Exploring the Causes of Flaking
Flaking can occur for a variety of reasons:
- Inadequate surface activation: Activation refers to the removal of the oxide layer that is present on the surface of most metals. Proper surface treatment prior to electroplating will eliminate oxides, as well as any remaining salt, soap, alkali or acid residues from cleaning products that can inhibit coating adhesion.
- Excessive coating thickness: Some platers mistakenly believe that a thicker coating will provide greater protection for the substrate. However, a coating that is too thick can become brittle and ultimately begin to “flake off” when the part is struck during assembly, or collides with a heavy object during transport.
- Current interruptions during plating: Interruption of the electric current or a broken electrical contact during plating can lead to flaking and other adhesion issues. If the electrical source is interrupted or turned off for an extended period of time, it is advisable to re-start the plating process.
- Low bath temperature: It is imperative to maintain the appropriate bath temperature for the duration of the plating process. When using a larger plating tank, agitation of the electrolyte plating solution is often necessary to avoid stratification and maintain a consistent temperature.
- High bath contaminant levels: Plating baths containing excessively high levels of contaminants such as iron and trivalent can result in poor adhesion, which often takes the form of flaking or peeling.
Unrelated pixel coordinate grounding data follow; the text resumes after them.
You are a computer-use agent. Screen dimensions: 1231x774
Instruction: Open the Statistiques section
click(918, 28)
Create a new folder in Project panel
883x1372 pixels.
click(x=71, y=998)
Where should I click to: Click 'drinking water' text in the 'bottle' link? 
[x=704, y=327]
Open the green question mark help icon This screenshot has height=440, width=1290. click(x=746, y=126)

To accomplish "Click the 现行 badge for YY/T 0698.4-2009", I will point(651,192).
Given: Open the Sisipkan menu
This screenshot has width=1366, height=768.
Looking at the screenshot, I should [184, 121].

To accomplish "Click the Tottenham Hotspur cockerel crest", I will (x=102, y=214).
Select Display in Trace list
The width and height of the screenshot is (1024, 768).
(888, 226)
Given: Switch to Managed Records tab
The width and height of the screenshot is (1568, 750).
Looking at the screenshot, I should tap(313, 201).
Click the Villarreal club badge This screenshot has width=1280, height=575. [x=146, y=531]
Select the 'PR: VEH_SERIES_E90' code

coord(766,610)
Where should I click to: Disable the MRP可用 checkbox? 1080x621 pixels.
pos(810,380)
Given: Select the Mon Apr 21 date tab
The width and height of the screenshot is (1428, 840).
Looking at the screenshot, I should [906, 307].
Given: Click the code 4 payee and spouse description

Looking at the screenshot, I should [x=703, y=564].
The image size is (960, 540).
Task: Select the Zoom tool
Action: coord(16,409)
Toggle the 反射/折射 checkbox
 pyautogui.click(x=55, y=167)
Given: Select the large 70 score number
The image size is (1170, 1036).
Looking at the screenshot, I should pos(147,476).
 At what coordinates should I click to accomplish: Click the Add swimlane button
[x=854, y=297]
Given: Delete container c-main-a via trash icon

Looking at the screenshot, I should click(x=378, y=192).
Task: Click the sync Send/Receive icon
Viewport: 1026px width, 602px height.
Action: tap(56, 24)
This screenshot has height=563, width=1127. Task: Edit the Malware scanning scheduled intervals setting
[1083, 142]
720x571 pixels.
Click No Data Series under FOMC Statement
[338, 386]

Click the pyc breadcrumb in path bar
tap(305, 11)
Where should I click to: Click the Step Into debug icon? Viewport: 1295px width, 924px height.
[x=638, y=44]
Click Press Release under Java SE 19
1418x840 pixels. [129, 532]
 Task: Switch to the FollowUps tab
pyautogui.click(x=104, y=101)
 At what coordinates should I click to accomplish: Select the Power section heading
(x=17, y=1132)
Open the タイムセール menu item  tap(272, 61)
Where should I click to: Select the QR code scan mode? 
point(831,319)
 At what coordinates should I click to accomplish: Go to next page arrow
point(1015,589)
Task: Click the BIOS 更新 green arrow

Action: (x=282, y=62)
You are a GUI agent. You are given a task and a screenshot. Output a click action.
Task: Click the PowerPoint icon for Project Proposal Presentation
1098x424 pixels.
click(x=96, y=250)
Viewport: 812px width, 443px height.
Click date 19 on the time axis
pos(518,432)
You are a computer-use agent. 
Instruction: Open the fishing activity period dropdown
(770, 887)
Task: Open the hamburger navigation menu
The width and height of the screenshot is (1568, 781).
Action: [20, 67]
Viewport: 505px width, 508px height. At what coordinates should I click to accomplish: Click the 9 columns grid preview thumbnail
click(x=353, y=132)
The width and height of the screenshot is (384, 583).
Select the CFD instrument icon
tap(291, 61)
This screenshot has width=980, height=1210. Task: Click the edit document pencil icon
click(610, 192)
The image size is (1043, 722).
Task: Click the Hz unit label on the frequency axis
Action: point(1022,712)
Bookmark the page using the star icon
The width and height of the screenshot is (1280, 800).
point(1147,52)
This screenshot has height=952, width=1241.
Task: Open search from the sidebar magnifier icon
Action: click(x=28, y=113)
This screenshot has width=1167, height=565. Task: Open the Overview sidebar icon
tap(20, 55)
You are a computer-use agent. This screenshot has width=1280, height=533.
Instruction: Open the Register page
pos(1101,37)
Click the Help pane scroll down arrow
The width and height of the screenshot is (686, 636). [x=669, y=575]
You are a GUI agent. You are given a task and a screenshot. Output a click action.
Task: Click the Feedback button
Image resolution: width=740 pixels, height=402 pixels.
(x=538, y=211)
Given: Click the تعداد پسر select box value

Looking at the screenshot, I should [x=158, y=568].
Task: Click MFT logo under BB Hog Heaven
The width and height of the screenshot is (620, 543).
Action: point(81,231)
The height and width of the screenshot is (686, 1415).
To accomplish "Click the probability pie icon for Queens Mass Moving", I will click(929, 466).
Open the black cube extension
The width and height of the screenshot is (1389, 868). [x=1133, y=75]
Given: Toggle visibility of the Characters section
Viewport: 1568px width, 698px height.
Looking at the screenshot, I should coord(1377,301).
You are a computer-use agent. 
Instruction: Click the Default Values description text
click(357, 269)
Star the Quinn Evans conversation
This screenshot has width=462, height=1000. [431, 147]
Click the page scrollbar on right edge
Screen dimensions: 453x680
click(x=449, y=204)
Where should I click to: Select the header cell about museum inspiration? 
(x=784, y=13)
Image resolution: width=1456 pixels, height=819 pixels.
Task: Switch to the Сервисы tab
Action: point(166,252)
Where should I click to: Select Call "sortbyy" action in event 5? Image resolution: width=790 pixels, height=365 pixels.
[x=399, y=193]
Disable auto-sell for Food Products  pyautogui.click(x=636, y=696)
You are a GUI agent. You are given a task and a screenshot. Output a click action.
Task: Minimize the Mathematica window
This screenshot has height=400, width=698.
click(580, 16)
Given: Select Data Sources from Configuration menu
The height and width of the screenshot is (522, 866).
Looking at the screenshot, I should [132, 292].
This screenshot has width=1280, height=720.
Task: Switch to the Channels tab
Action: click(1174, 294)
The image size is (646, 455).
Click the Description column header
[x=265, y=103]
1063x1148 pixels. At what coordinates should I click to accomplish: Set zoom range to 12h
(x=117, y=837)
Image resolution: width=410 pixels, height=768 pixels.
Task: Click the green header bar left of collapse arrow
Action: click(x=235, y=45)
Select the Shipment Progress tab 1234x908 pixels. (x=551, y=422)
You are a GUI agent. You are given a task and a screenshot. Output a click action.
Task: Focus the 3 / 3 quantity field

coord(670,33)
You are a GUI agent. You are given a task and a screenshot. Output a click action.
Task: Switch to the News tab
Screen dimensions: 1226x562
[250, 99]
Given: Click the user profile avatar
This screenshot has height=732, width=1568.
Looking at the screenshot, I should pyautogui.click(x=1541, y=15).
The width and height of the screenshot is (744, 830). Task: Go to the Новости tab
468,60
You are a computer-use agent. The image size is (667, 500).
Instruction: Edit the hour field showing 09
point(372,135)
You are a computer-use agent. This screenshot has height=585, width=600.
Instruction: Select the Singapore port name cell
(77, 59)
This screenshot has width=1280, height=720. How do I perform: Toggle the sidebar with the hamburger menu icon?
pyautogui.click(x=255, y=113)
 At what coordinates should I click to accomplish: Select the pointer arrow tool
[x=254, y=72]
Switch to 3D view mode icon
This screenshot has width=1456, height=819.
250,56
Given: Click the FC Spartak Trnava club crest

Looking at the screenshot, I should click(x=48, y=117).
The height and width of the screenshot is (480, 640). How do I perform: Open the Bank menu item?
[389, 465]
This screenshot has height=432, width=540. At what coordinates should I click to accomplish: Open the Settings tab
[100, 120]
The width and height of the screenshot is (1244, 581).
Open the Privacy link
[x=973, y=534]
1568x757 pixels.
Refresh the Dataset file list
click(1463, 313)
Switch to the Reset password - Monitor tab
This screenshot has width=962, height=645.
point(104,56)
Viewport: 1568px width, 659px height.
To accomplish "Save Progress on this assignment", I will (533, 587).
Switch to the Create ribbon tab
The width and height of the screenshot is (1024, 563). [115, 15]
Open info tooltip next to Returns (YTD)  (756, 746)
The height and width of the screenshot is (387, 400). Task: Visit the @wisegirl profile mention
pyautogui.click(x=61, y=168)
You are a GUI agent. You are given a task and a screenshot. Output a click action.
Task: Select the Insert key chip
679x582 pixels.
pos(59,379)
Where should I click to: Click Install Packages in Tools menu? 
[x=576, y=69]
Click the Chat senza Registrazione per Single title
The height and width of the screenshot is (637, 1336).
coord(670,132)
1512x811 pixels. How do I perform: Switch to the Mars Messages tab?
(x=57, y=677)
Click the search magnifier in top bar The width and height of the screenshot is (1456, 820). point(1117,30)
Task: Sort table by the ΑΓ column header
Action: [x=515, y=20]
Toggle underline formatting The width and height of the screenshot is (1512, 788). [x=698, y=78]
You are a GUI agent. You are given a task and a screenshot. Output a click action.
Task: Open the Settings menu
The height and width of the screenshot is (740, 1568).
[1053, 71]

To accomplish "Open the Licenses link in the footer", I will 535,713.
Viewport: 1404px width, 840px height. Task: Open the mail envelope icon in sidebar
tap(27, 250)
Tests for Identifying Flaking
There are several tests that can indicate the presence of flaking in a plated part. One example is the bend test, where a sample is placed in a vise and repeatedly bent over a mandrel until failure of the base metal occurs. Examination of the part under magnification will reveal any evidence of flaking or peeling. Another option is the heat-quench test, which entails baking the part in an oven, then submersing it in room-temperature water for cooling. A visual inspection of the cooled part will reveal signs of flaking, blistering or other potential adhesion issues.
SPC has the metal finishing experience and expertise to choose and effectively apply the appropriate coating method that will resist flaking and other common adhesion problems. Contact us for more information or to schedule a metal finishing consultation today.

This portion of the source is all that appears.